WHAT YOU ARE ASKED TO DO. Through to the final line, write out the records below exactly, omitting any images they contain.

[Saved data entries]
━━━━━━

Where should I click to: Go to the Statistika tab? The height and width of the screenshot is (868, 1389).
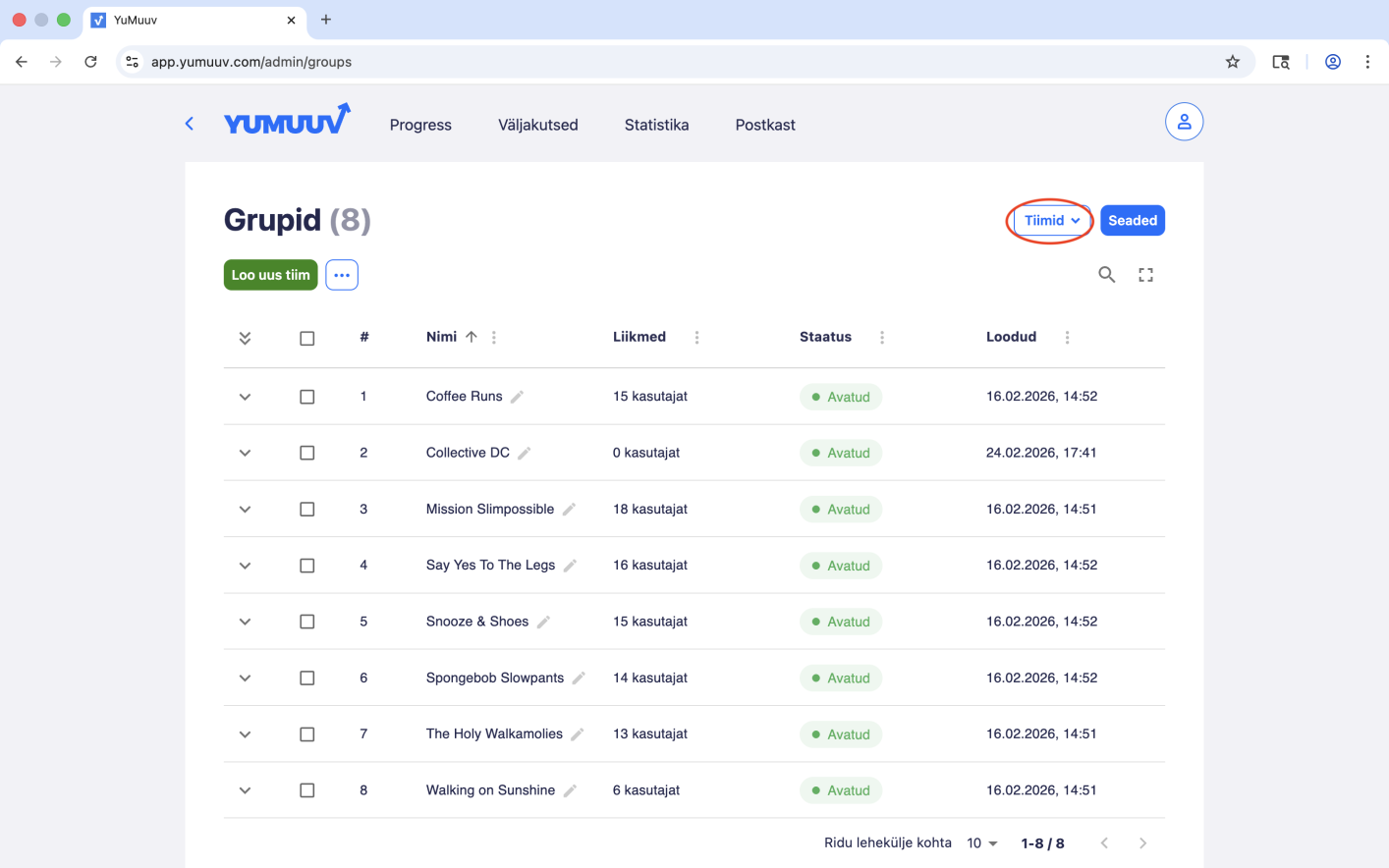tap(656, 125)
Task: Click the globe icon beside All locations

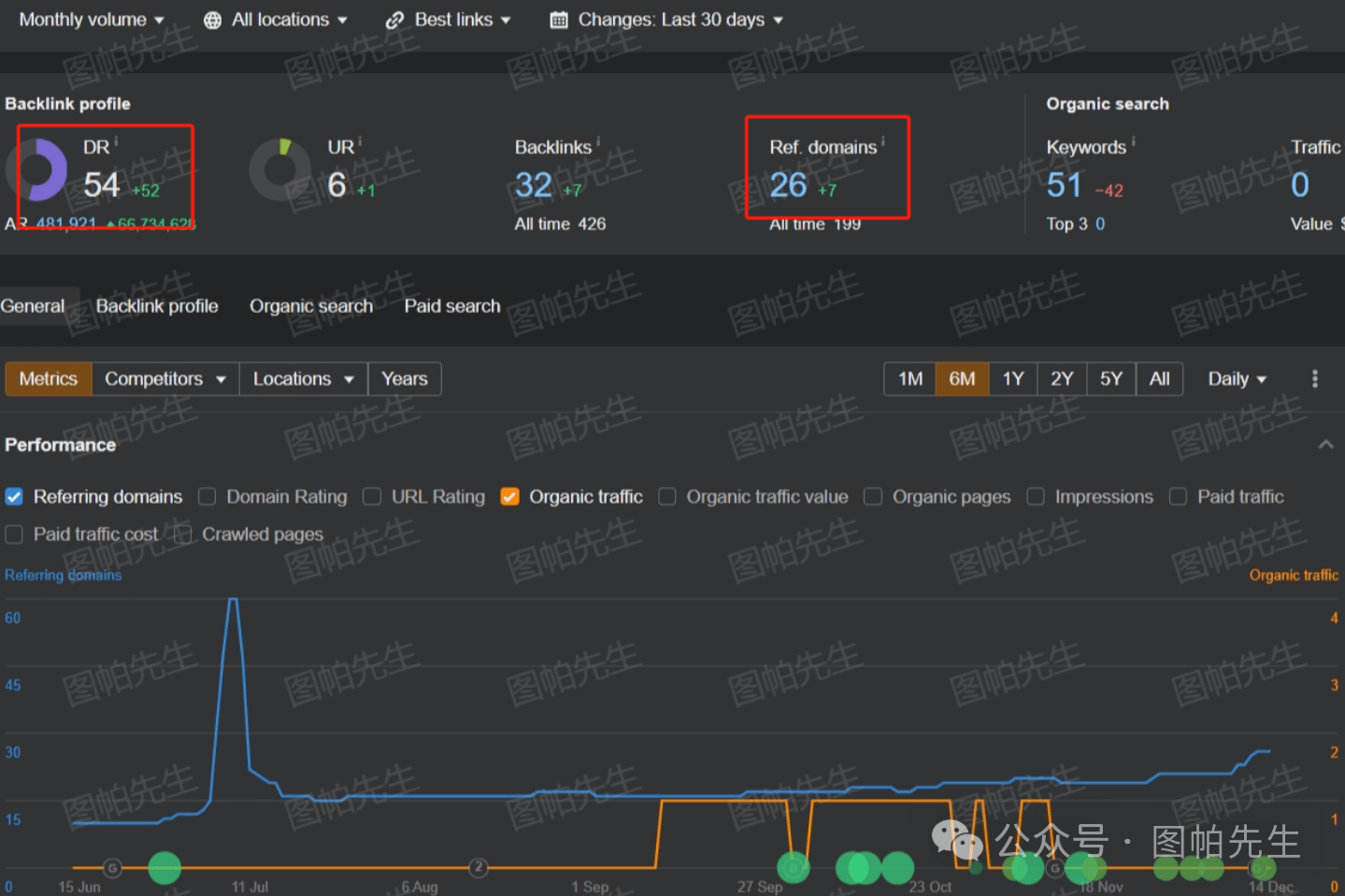Action: pos(213,21)
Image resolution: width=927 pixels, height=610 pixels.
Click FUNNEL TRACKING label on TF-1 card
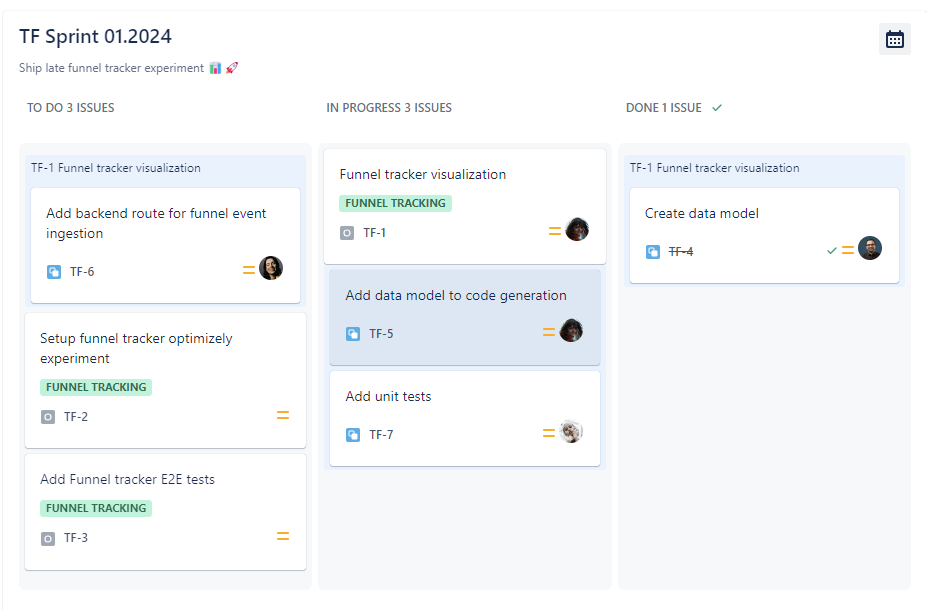[x=395, y=203]
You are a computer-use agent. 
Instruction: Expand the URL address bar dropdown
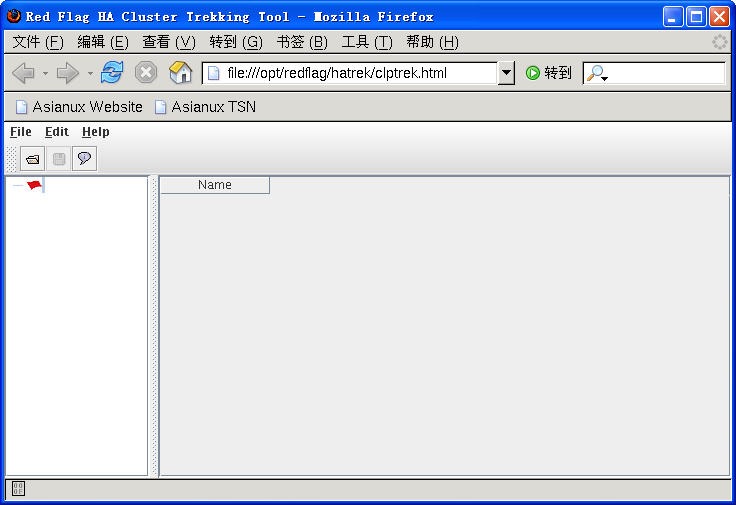(x=506, y=73)
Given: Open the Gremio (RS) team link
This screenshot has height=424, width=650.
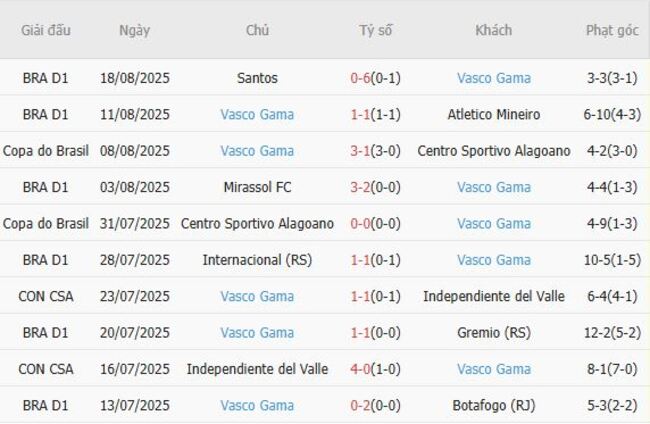Looking at the screenshot, I should pyautogui.click(x=494, y=333).
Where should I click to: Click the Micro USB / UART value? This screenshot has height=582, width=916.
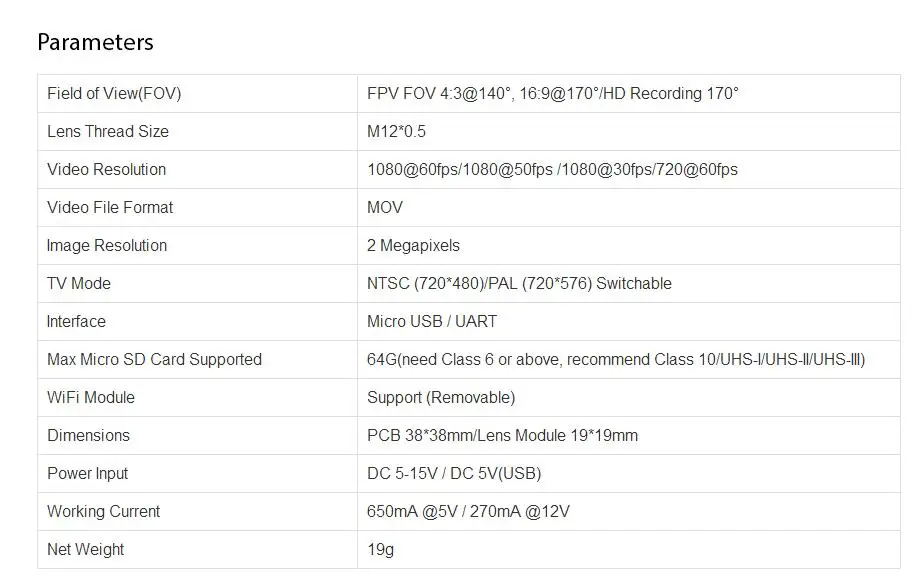[x=432, y=321]
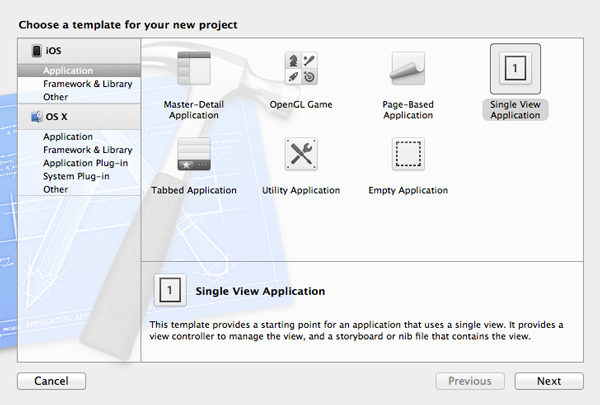Select Application under iOS

click(68, 71)
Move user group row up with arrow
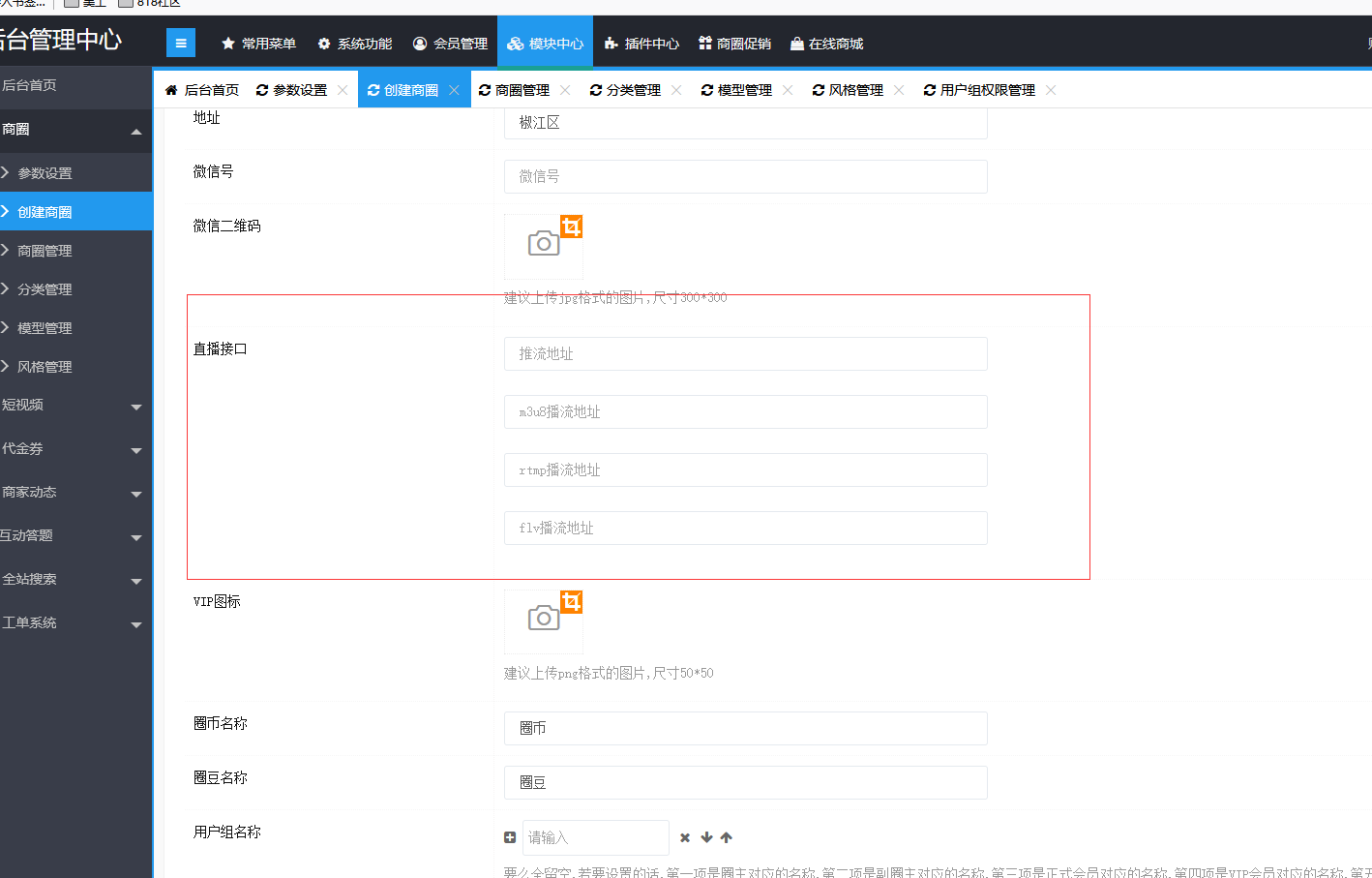Image resolution: width=1372 pixels, height=878 pixels. point(727,837)
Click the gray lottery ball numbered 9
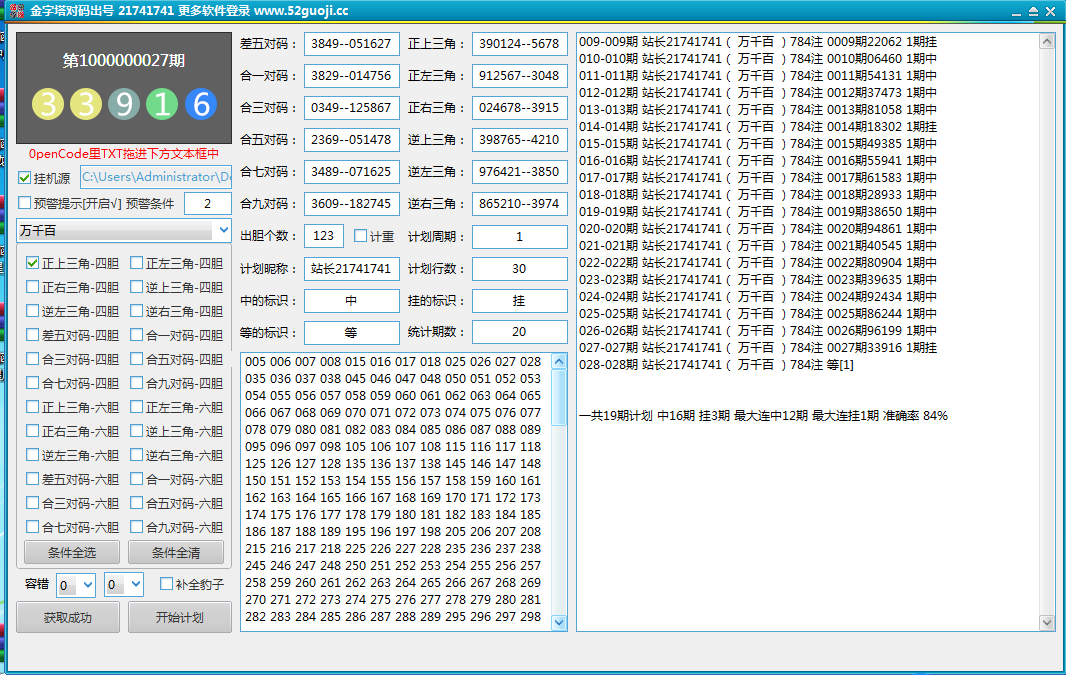Viewport: 1066px width, 675px height. [x=124, y=104]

━━━━━━

EXERCISE RESULT.
Where should I click to: Go to the Statistika tab? The height and width of the screenshot is (868, 1389).
tap(656, 125)
Task: Click the globe icon beside All locations

Action: pos(213,21)
Image resolution: width=927 pixels, height=610 pixels.
Click FUNNEL TRACKING label on TF-1 card
[x=395, y=203]
You are a computer-use agent. 
Instruction: Expand the URL address bar dropdown
(x=506, y=73)
Given: Open the Gremio (RS) team link
This screenshot has height=424, width=650.
Looking at the screenshot, I should pyautogui.click(x=494, y=333).
Where should I click to: Click the Micro USB / UART value? This screenshot has height=582, width=916.
[x=432, y=321]
Select Application under iOS

click(68, 71)
Move user group row up with arrow
Image resolution: width=1372 pixels, height=878 pixels. point(727,837)
Click the gray lottery ball numbered 9
Viewport: 1066px width, 675px height. [x=124, y=104]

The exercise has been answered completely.